Debt and Taxes

The hidden costs of ClintonCare


If you thought the savings-andloan bailout was a whopper, just wait. Inside the bowels of President Clinton's Health Security Act is a debt-creation scheme that could make S&L looters look like pikers.

Under the bill, individual health plans that get into financial trouble–say, by offering overly generous benefits–could stave off cash shortages by rationing care or by borrowing from the state, which would raise the money by taxing financially sound plans within the same regional health alliance. If an entire alliance runs out of money, Title IX, Subsection C allows it to borrow from the federal government. Such loans are permitted for shortfalls that result from an "estimation discrepancy," "an administrative error," or "the relative timing during the year in which amounts are received and payments are required to be made."

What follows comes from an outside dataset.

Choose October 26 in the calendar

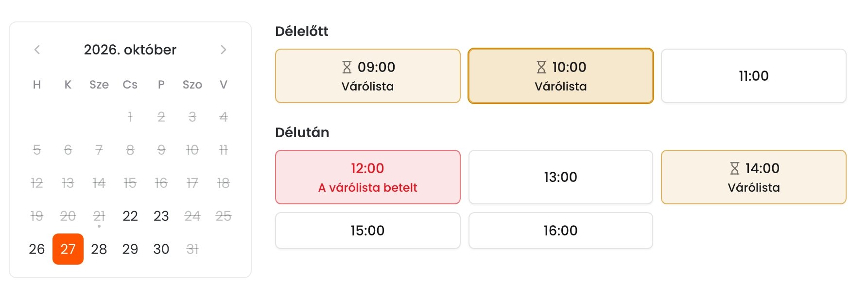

An alliance is supposed to repay its loans by increasing premiums or by getting more money from the state–in other words, by raising taxes. The secretary of the treasury can also unilaterally impose a payroll tax on members of the alliance to cover outstanding loans.

But antsy state and federal legislators could easily refuse to raise taxes merely to cover a health alliance's errors. Instead of cutting back health services, lawmakers would let the alliances off the hook and allow them to not repay the loans. It's also unlikely that a cabinet official would commit political suicide by raising taxes without the consent of Congress.

Rep. Christopher Cox (R-Calif.), a member of the House Budget Committee and the Joint Economic Committee, says the alliances might initially get a blank check. Once an agency gets the statutory authority to borrow money, he argues, it's easier to raise its debt limit than to repeal its borrowing powers. Cox predicts that alliances will use this credit scheme to run up huge tabs. But they won't have an endless source of funds. Ultimately, he says, "we'll get both–borrowing and rationing of care."